Сама я на праздник не ходила, потому что весь день провела рядом с Зулемой, у которой, как и следовало ожидать, с самого утра случился очередной приступ.

– Я уже в курсе, дочка.

– По радио передали. А что все это значит?

– Для нас – ничего особенного, на нашу жизнь это практически не повлияет, это все происходит слишком далеко отсюда.

 

* * *

 

Прошло два года, и демократия окрепла. О диктатуре с тоской вспоминали лишь генералы да неформальный профсоюз таксистов. Нефть по‑ прежнему била ключом из‑ под земли, и никто особо не задумывался над тем, куда и каким образом вложить так легко зарабатываемые деньги. Похоже, в глубине души руководители страны уверовали в то, что так будет всегда и черное золото никогда не иссякнет. Между тем в университетах среди студентов началось новое брожение умов: молодые люди, так недавно рисковавшие жизнью ради свержения Генерала, чувствовали себя разочарованными и даже обманутыми новым правительством, обвиняя президента в том, что он действует в интересах Соединенных Штатов.
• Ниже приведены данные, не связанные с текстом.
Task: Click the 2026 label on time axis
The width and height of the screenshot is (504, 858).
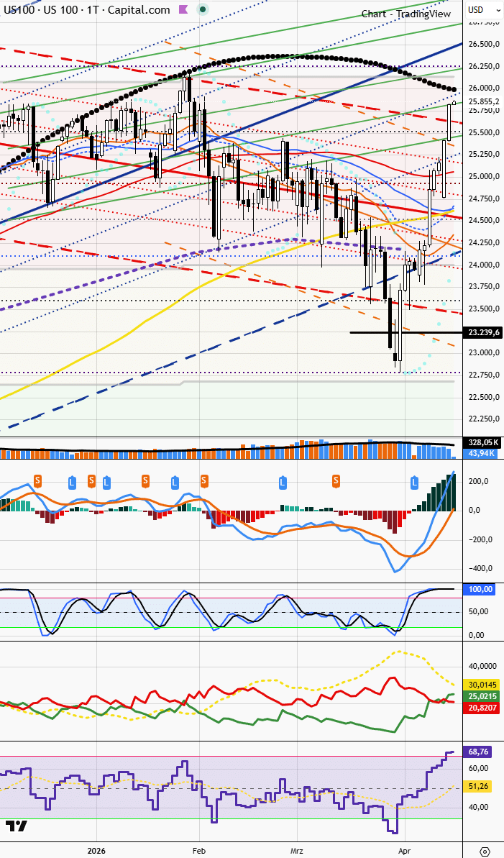Action: (96, 851)
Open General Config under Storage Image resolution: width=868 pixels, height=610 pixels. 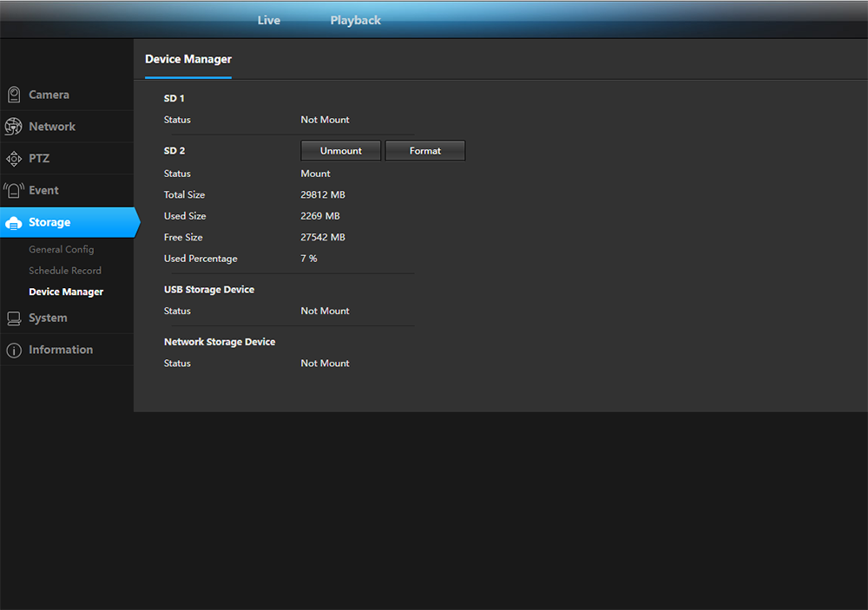coord(61,249)
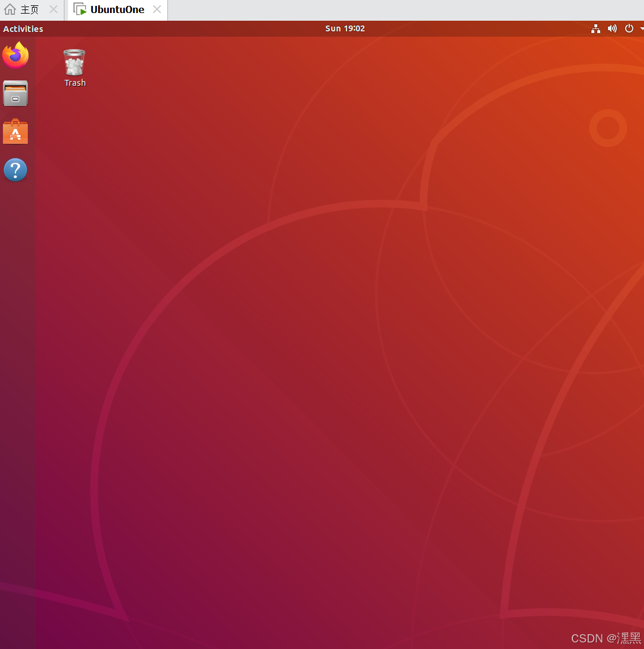Click an empty area of the desktop
This screenshot has height=649, width=644.
click(325, 355)
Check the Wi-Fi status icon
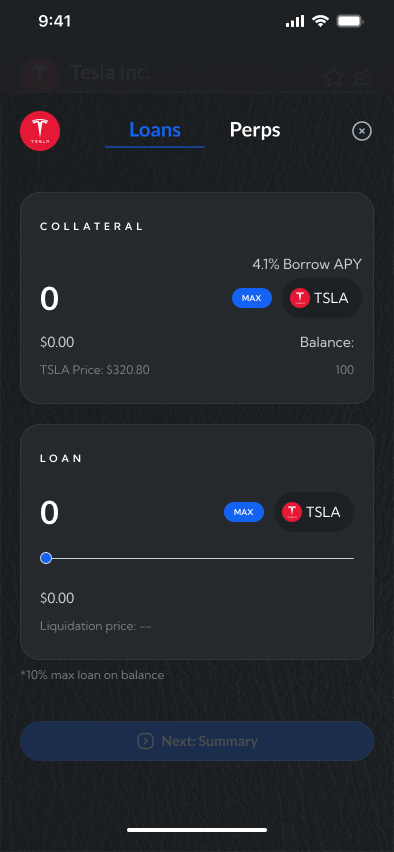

Победа революции на Кубе[22] стала настоящим факелом надежды, озарившим весь континент. Никто тогда не мог предположить, насколько иллюзорными окажутся эти надежды, а в те годы все наглядно увидели, как народ может взять власть в свои руки и действительно изменить веками установленный порядок жизни. Голоса революционеров звучали в эфире целыми днями, и слова их были бальзамом для истосковавшихся по настоящей борьбе студенческих душ. Полубогом был для них Че – со звездой во лбу, готовый сражаться за идеалы революции в любом уголке Америки. Среди прогрессивной молодежи стало модно носить бороду и цитировать наизусть Карла Маркса и Фиделя Кастро. Несмываемой краской на стенах университета было начертано: если в стране нет предпосылок для революции, настоящий революционер должен их создать. Самые горячие головы, убежденные в том, что без вооруженной борьбы народ никогда не сможет взять власть в свои руки, уже призывали браться за оружие. В стране стало формироваться партизанское движение.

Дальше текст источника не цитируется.